*** Opening Recorded data ***

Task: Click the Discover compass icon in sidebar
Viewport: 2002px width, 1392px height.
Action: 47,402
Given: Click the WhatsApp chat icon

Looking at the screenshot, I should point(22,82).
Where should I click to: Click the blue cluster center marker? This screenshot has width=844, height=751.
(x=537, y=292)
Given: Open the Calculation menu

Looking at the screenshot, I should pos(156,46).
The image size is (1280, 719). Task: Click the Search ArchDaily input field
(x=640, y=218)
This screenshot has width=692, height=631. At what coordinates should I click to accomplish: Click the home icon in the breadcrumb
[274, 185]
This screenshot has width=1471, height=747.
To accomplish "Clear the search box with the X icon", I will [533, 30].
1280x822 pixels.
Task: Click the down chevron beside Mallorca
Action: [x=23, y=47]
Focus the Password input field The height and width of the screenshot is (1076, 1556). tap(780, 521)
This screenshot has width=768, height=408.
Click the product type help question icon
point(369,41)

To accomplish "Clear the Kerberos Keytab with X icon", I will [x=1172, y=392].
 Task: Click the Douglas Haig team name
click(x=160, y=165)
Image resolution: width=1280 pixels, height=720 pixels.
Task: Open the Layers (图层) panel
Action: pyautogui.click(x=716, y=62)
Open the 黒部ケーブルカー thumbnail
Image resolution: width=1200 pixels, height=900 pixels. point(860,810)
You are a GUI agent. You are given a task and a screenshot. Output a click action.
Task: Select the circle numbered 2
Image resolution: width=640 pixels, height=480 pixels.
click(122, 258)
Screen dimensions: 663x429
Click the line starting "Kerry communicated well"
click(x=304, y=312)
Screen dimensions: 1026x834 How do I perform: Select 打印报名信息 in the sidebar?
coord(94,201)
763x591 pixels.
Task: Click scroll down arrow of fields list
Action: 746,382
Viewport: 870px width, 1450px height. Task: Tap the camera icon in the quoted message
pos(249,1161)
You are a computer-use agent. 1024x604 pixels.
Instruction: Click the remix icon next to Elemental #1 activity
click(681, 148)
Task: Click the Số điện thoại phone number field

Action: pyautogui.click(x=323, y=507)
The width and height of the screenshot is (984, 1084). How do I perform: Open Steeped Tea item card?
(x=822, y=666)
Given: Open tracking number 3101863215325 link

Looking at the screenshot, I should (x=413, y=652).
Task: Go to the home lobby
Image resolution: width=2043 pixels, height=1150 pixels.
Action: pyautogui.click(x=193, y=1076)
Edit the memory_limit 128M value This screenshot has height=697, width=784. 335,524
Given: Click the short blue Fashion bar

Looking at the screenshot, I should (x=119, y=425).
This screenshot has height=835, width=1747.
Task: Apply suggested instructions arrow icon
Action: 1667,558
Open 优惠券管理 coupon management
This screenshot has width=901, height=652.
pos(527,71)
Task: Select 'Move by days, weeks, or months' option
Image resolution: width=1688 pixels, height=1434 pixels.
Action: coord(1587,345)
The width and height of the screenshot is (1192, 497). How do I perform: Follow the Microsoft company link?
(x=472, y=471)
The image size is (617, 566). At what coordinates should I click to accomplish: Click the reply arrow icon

*** Closing Recorded data ***

How to complete this task
Pick out and copy the lines of the material that include the word "agent".

Task solution
You are a GUI agent. You are given a task and a screenshot. Output a click action.
You are a computer-use agent. 1024x604 pixels.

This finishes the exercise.